What to produce
Please repeat exactly the lines below from the line with "Task: Open the PostgreSQL documentation" to the line with "Where should I", including both, and leave out every picture.

Recorded data
◆ ◆ ◆ ◆ ◆ ◆ ◆
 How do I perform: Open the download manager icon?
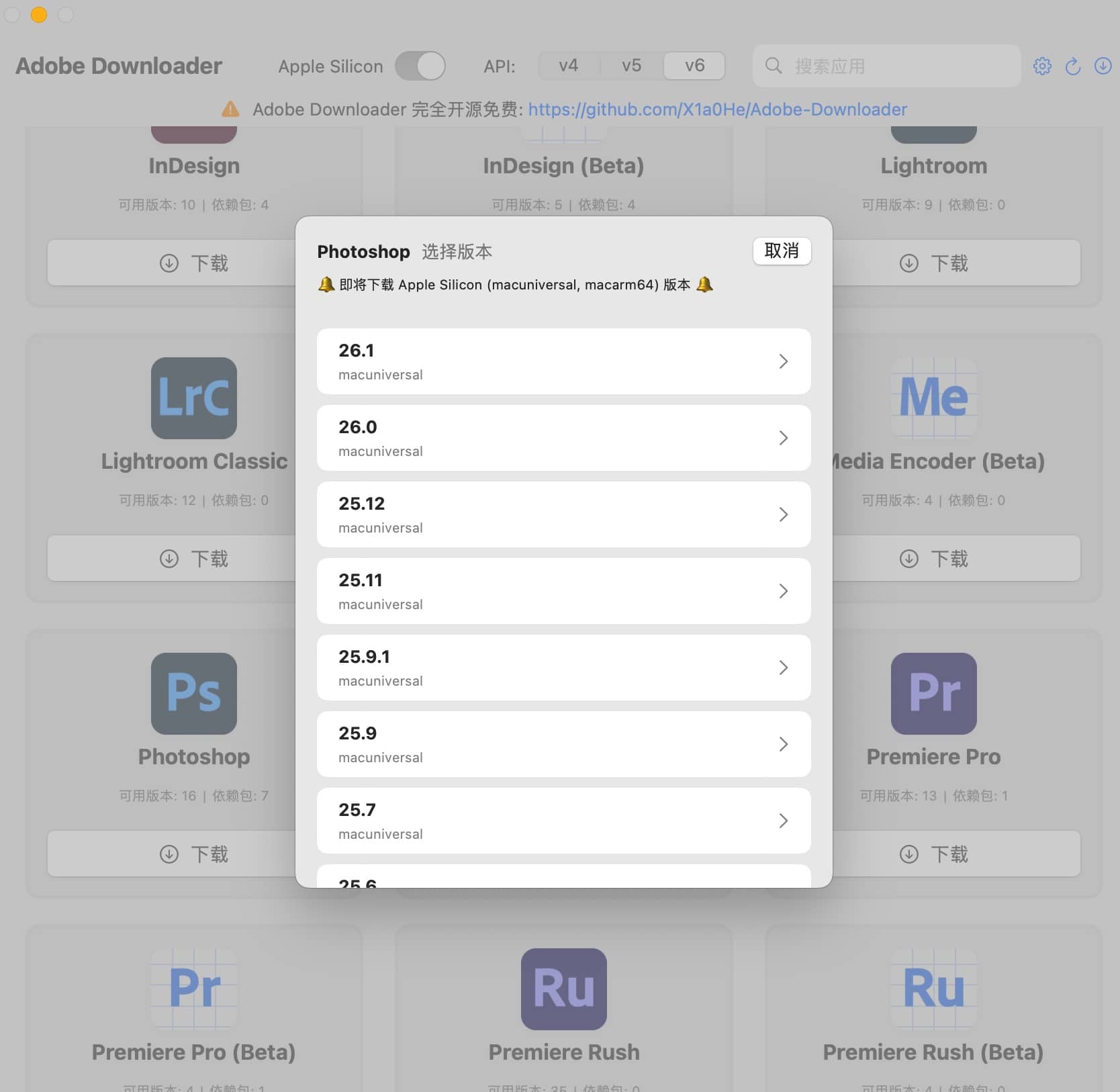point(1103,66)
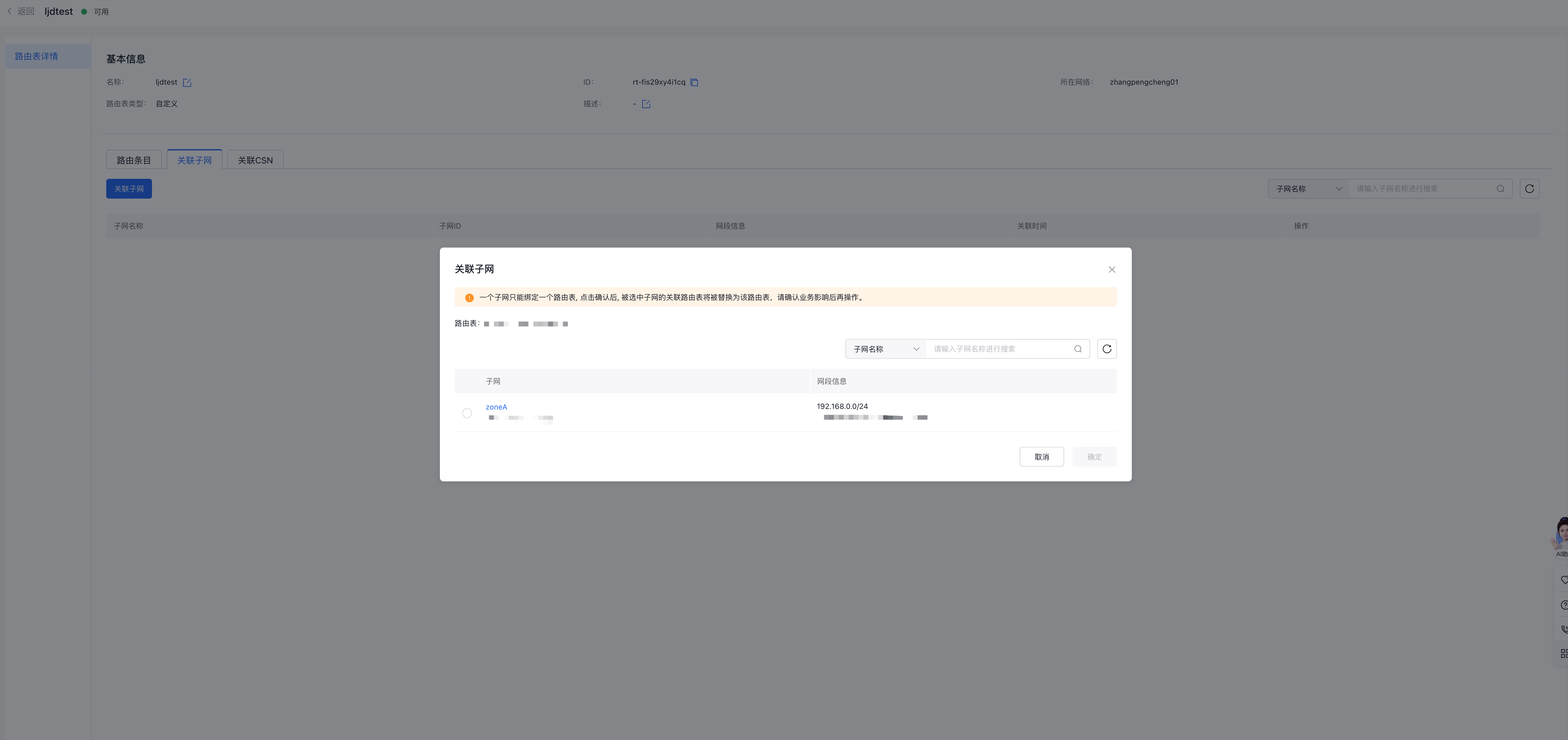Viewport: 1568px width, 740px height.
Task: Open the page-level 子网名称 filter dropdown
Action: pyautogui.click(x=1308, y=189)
◆ ◆ ◆ ◆ ◆ ◆ ◆
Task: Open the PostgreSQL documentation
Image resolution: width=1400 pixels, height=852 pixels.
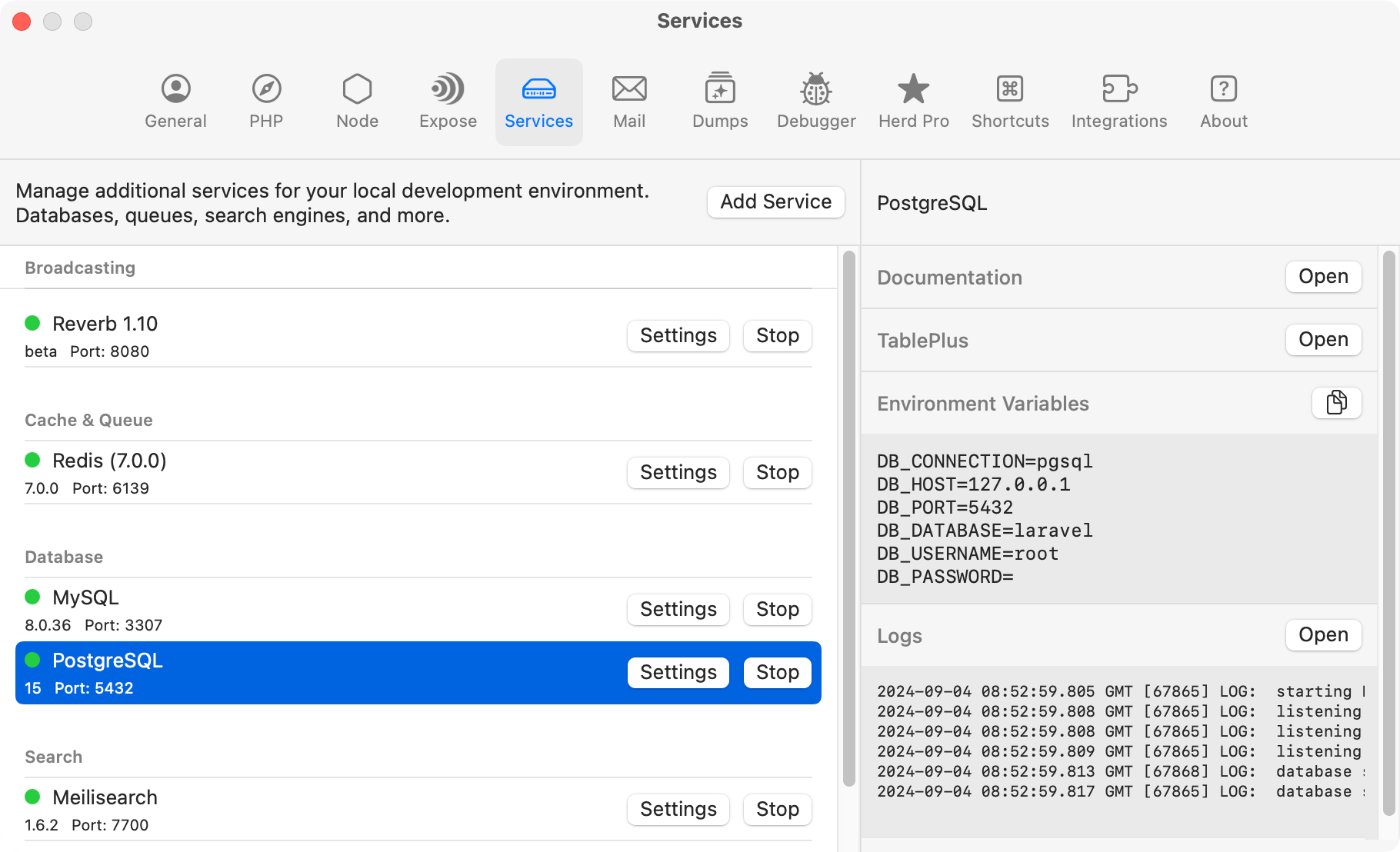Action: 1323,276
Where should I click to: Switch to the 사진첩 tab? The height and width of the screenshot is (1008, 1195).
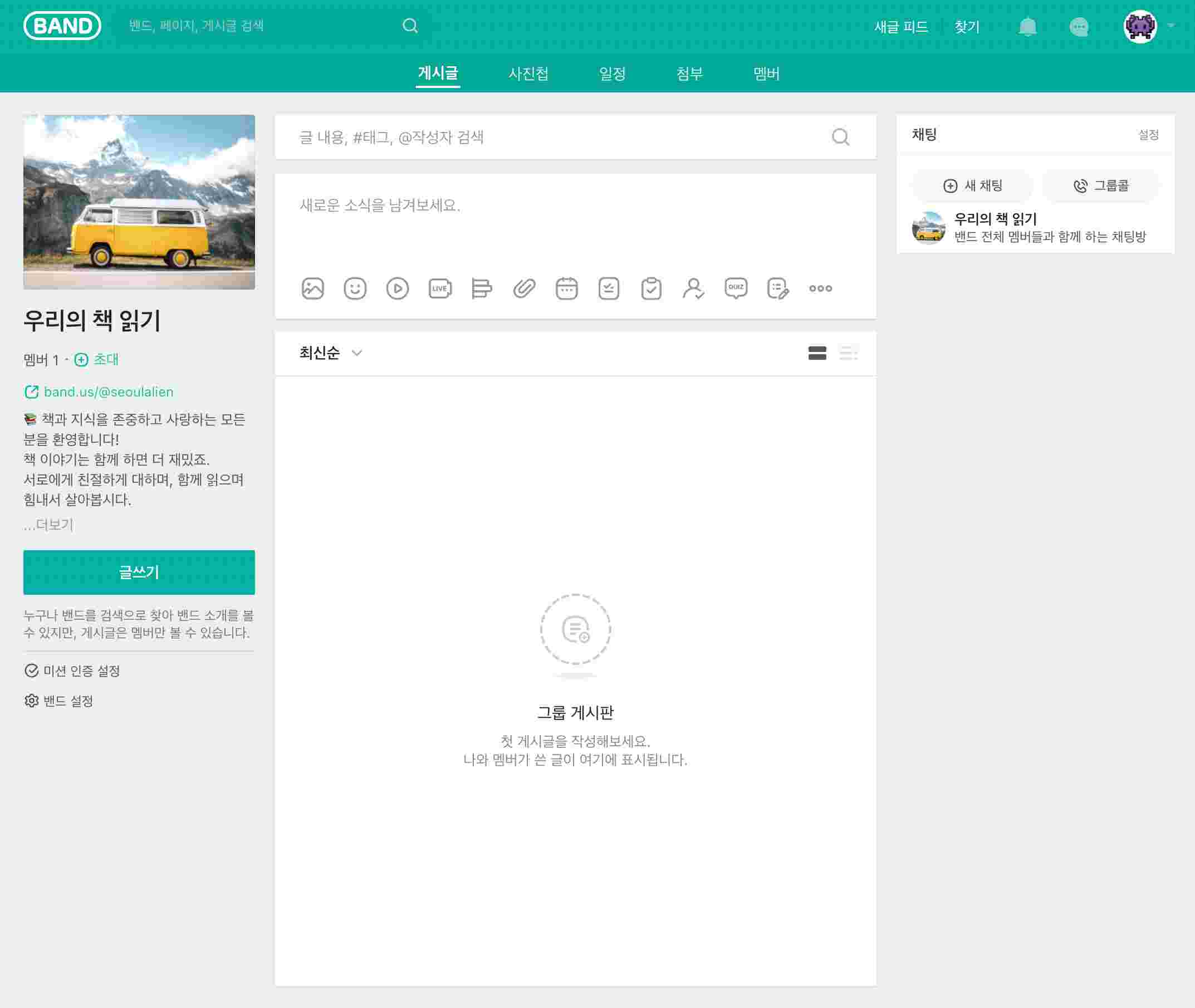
◆ ◆ ◆ ◆ ◆ ◆ ◆
Exercise response
Task: Open the PostgreSQL documentation
Image resolution: width=1400 pixels, height=852 pixels.
Action: 1323,276
Where should I click to: Switch to the 사진첩 tab? The height and width of the screenshot is (1008, 1195).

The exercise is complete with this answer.